Dr. Robert Krider is a Professor of Marketing in the Beedie School of Business at SFU since 1999. He has also taught strategy and analytics at the Hong Kong University of Science and Technology, the University of Ottawa, the China-Europe International Business School and INSEAD in Shanghai, the University of British Columbia, the Universidade Catolica Portuguesa in Lisbon, Pforzheim University in Germany, and the City University of Hong Kong.  His research involves the modeling of consumer and management decisions, especially in the retailing and leisure industries. He has served on teaching and learning committees at the faculty and university level and published analyses of socioeconomic factors in the Fraser Institute “School Report Cards.”

Find out more about Robert Kriders' Dewey Fellow Project here >>

Sarah D. Johnson, PhD

Dewey Fellow (September 2015-August 2016)

Academic Profile

Sarah D. Johnson Ph.D. is a Senior Lecturer in the Department of Physics at SFU. Before joining the faculty of SFU in 2005, she taught undergraduate physics at the University of La Verne, SUNY Geneseo, and Hobart and William Smith Colleges.
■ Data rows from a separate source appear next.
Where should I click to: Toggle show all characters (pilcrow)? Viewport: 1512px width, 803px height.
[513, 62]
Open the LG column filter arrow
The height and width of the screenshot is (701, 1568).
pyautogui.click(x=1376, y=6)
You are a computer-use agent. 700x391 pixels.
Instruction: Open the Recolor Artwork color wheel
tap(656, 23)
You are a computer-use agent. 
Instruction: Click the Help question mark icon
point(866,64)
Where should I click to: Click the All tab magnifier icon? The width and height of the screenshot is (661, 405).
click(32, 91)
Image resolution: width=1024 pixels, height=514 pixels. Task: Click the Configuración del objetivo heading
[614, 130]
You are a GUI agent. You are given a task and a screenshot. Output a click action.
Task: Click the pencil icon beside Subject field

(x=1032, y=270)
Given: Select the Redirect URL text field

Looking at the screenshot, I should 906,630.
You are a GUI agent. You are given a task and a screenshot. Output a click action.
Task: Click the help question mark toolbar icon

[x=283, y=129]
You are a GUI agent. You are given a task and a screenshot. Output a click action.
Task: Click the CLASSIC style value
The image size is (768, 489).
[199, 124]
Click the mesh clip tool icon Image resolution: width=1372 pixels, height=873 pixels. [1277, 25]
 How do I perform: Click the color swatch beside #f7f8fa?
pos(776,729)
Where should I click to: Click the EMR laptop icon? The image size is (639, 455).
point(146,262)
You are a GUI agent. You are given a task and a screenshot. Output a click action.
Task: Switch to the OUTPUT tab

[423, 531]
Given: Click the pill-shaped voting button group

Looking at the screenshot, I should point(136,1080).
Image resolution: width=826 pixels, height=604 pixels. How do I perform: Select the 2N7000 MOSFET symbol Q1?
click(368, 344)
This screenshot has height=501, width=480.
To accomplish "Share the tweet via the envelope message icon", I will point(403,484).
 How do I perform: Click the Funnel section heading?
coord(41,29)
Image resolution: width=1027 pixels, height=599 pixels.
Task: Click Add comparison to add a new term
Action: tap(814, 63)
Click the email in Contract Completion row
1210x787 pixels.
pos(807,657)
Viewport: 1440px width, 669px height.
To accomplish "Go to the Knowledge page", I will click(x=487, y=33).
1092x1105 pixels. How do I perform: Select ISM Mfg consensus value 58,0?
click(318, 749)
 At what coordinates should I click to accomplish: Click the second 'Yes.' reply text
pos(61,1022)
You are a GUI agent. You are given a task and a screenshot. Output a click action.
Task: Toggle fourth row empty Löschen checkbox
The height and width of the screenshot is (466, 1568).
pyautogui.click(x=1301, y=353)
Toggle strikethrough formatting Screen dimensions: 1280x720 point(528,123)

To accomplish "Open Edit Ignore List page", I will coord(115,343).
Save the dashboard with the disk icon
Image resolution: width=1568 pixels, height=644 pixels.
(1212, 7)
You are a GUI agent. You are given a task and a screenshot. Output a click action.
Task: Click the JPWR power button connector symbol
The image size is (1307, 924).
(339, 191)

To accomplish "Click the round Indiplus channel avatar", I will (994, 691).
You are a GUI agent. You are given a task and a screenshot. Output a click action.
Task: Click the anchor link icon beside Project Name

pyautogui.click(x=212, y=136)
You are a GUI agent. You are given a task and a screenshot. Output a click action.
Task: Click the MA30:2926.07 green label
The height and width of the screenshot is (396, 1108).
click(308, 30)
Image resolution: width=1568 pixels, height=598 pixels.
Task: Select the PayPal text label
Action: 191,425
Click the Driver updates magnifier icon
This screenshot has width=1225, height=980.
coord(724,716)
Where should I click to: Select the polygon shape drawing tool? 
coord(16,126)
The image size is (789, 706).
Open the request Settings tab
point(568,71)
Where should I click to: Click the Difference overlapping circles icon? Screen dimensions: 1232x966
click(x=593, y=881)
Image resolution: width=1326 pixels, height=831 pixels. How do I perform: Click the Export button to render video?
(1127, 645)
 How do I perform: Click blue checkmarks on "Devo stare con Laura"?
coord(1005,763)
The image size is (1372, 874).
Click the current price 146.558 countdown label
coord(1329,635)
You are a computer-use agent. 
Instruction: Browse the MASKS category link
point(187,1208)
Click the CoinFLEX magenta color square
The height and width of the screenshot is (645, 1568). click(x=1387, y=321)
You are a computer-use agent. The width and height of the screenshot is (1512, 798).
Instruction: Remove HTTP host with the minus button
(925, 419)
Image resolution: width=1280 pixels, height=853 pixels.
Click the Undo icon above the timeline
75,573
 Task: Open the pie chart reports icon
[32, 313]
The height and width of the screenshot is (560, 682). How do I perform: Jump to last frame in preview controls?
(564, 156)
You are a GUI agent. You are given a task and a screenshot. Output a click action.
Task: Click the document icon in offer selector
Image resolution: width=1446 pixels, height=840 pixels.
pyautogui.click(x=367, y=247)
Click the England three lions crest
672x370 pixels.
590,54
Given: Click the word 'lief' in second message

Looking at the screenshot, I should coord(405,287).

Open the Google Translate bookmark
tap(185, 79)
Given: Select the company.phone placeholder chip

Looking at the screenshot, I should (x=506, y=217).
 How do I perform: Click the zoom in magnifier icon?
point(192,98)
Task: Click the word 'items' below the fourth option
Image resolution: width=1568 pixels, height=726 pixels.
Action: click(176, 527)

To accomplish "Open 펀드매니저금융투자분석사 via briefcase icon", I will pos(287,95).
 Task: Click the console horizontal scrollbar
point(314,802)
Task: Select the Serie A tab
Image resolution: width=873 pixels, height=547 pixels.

Her original research field was experimental particle physics, but she now concentrates on Physics Education Research (PER) and public outreach. She was awarded the Faculty of Science Excellence in Teaching Award in 2012 and served as a Faculty of Science Teaching Fellow from 2012-2014. While at SFU she received two Teaching and Learning Development grants to study the implementation of innovative pedagogy in first year physics classes.

Find out more about Sarah Johnson's Dewey Fellow Project here >>

 

Lannie Kanevsky, PhD

Dewey Fellow (January 2015-December 2015)

Academic Profile

Lannie Kanevsky, PhD, is an Associate Professor in the Faculty of Education at Simon Fraser University.  Her academic career began in 1988, at McGill University and she has been at SFU since 1991.  Her scholarly work investigates the learning of highly able students as well as the learning of students in the courses and programs she designs and teaches.  She has received two awards from the Faculty of Education: the Award for Excellence in Scholarly Teaching and the Jack Paterson Award in recognition of exemplary service to the Faculty.